If you are a regular reader of this blog, you likely know I like the ZFS filesystem a lot. ZFS has many very interesting features, but I am a bit tired of hearing negative statements on ZFS performance. It feels a bit like people are telling me “Why do you use InnoDB? I have read that MyISAM is faster.” I found the comparison of InnoDB vs. MyISAM quite interesting, and I’ll use it in this post.

To have some data to support my post, I started an AWS i3.large instance with a 1000GB gp2 EBS volume. A gp2 volume of this size is interesting because it is above the burst IOPS level, so it offers a constant 3000 IOPS performance level.

I used sysbench to create a table of 10M rows and then, using export/import tablespace, I copied it 329 times. I ended up with 330 tables for a total size of about 850GB. The dataset generated by sysbench is not very compressible, so I used lz4 compression in ZFS. For the other ZFS settings, I used what can be found in my earlier ZFS posts but with the ARC size limited to 1GB. I then used that plain configuration for the first benchmarks. Here are the results with the sysbench point-select benchmark, a uniform distribution and eight threads. The InnoDB buffer pool was set to 2.5GB.

In both cases, the load is IO bound. The disk is doing exactly the allowed 3000 IOPS. The above graph appears to be a clear demonstration that XFS is much faster than ZFS, right? But is that really the case? The way the dataset has been created is extremely favorable to XFS since there is absolutely no file fragmentation. Once you have all the files opened, a read IOP is just a single fseek call to an offset and ZFS doesn’t need to access any intermediate inode. The above result is about as fair as saying MyISAM is faster than InnoDB based only on table scan performance results of unfragmented tables and default configuration. ZFS is much less affected by the file level fragmentation, especially for point access type.

More on ZFS metadata

ZFS stores the files in B-trees in a very similar fashion as InnoDB stores data. To access a piece of data in a B-tree, you need to access the top level page (often called root node) and then one block per level down to a leaf-node containing the data. With no cache, to read something from a three levels B-tree thus requires 3 IOPS.

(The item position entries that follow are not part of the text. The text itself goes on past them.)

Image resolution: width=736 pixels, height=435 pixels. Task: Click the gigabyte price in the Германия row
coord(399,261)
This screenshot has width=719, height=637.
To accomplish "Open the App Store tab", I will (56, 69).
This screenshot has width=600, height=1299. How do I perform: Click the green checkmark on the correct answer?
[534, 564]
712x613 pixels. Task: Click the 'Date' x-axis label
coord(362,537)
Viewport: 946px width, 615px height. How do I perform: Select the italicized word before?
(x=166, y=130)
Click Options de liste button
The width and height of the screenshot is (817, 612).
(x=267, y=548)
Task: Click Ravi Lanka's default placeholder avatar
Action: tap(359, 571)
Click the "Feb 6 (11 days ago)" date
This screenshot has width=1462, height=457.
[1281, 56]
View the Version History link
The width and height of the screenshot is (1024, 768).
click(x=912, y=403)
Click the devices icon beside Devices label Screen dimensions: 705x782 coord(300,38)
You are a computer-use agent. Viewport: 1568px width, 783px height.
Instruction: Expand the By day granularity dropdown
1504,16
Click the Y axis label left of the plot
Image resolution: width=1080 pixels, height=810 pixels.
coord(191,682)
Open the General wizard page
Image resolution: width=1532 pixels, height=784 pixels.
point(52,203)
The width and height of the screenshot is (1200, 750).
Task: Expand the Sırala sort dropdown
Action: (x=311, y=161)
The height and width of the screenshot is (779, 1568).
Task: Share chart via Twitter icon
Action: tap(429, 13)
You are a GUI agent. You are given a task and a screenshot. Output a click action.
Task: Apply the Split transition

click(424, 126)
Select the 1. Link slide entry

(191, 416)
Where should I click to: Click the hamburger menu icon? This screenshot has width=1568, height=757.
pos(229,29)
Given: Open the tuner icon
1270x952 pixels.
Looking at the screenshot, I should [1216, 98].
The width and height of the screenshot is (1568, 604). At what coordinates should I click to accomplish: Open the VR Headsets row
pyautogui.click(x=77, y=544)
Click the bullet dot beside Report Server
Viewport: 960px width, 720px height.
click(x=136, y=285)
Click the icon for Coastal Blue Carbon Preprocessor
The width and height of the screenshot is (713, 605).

Simple three levels B-tree

The extra IOPS performed by ZFS are needed to access those internal blocks in the B-trees of the files. These internal blocks are labeled as metadata. Essentially, in the above benchmark, the ARC is too small to contain all the internal blocks of the table files’ B-trees. If we continue the comparison with InnoDB, it would be like running with a buffer pool too small to contain the non-leaf pages. The test dataset I used has about 600MB of non-leaf pages, about 0.1% of the total size, which was well cached by the 3GB buffer pool. So only one InnoDB page, a leaf page, needed to be read per point-select statement.

To correctly set the ARC size to cache the metadata, you have two choices. First, you can guess values for the ARC size and experiment. Second, you can try to evaluate it by looking at the ZFS internal data. Let’s review these two approaches.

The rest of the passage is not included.